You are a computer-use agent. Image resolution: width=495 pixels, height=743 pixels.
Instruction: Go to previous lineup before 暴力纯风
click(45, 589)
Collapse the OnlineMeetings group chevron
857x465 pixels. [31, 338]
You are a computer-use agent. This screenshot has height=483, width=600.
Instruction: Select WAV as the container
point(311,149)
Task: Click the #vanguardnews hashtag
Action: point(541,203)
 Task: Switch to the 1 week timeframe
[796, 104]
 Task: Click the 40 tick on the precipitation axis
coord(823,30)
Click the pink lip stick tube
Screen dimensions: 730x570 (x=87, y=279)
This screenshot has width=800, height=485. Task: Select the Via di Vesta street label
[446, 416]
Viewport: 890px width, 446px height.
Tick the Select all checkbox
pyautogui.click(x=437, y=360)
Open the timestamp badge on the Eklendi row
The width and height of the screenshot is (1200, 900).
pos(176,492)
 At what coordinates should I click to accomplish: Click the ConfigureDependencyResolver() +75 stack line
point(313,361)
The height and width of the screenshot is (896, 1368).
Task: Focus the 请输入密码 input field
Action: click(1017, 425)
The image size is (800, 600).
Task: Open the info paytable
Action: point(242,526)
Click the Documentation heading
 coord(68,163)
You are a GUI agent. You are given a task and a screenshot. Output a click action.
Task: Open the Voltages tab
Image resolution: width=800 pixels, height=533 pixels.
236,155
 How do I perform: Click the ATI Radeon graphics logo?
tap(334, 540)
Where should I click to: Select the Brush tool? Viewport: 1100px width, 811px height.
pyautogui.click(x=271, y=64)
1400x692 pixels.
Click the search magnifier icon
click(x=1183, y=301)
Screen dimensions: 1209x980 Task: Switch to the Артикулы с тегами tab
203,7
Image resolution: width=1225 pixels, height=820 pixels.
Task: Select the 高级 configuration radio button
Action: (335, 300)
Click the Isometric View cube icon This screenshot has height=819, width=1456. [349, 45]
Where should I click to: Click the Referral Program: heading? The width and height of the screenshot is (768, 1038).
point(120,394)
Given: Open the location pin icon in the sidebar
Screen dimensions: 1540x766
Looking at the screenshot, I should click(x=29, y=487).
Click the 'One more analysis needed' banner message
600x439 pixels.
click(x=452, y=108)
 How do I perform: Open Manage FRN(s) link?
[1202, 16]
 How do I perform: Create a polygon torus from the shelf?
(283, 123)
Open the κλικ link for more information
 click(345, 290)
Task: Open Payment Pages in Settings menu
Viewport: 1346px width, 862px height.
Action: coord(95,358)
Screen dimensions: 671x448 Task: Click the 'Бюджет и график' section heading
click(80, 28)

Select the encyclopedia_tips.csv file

# [The problem]
The answer is all of the material, repeated exactly.

# [Exercise answer]
You are a computer-use agent. Image resolution: width=495 pixels, height=743 pixels.
Instruction: Go to previous lineup before 暴力纯风
click(45, 589)
Collapse the OnlineMeetings group chevron
857x465 pixels. [31, 338]
You are a computer-use agent. This screenshot has height=483, width=600.
Instruction: Select WAV as the container
point(311,149)
Task: Click the #vanguardnews hashtag
Action: point(541,203)
 Task: Switch to the 1 week timeframe
[796, 104]
 Task: Click the 40 tick on the precipitation axis
coord(823,30)
Click the pink lip stick tube
Screen dimensions: 730x570 (x=87, y=279)
This screenshot has width=800, height=485. Task: Select the Via di Vesta street label
[446, 416]
Viewport: 890px width, 446px height.
Tick the Select all checkbox
pyautogui.click(x=437, y=360)
Open the timestamp badge on the Eklendi row
The width and height of the screenshot is (1200, 900).
pos(176,492)
 At what coordinates should I click to accomplish: Click the ConfigureDependencyResolver() +75 stack line
point(313,361)
The height and width of the screenshot is (896, 1368).
Task: Focus the 请输入密码 input field
Action: click(1017, 425)
The image size is (800, 600).
Task: Open the info paytable
Action: point(242,526)
Click the Documentation heading
 coord(68,163)
You are a GUI agent. You are given a task and a screenshot. Output a click action.
Task: Open the Voltages tab
Image resolution: width=800 pixels, height=533 pixels.
236,155
 How do I perform: Click the ATI Radeon graphics logo?
tap(334, 540)
Where should I click to: Select the Brush tool? Viewport: 1100px width, 811px height.
pyautogui.click(x=271, y=64)
1400x692 pixels.
Click the search magnifier icon
click(x=1183, y=301)
Screen dimensions: 1209x980 Task: Switch to the Артикулы с тегами tab
203,7
Image resolution: width=1225 pixels, height=820 pixels.
Task: Select the 高级 configuration radio button
Action: (335, 300)
Click the Isometric View cube icon This screenshot has height=819, width=1456. [349, 45]
Where should I click to: Click the Referral Program: heading? The width and height of the screenshot is (768, 1038).
point(120,394)
Given: Open the location pin icon in the sidebar
Screen dimensions: 1540x766
Looking at the screenshot, I should click(x=29, y=487).
Click the 'One more analysis needed' banner message
600x439 pixels.
click(x=452, y=108)
 How do I perform: Open Manage FRN(s) link?
[1202, 16]
 How do I perform: Create a polygon torus from the shelf?
(283, 123)
Open the κλικ link for more information
 click(345, 290)
Task: Open Payment Pages in Settings menu
Viewport: 1346px width, 862px height.
Action: coord(95,358)
Screen dimensions: 671x448 Task: Click the 'Бюджет и график' section heading
click(80, 28)

Select the encyclopedia_tips.csv file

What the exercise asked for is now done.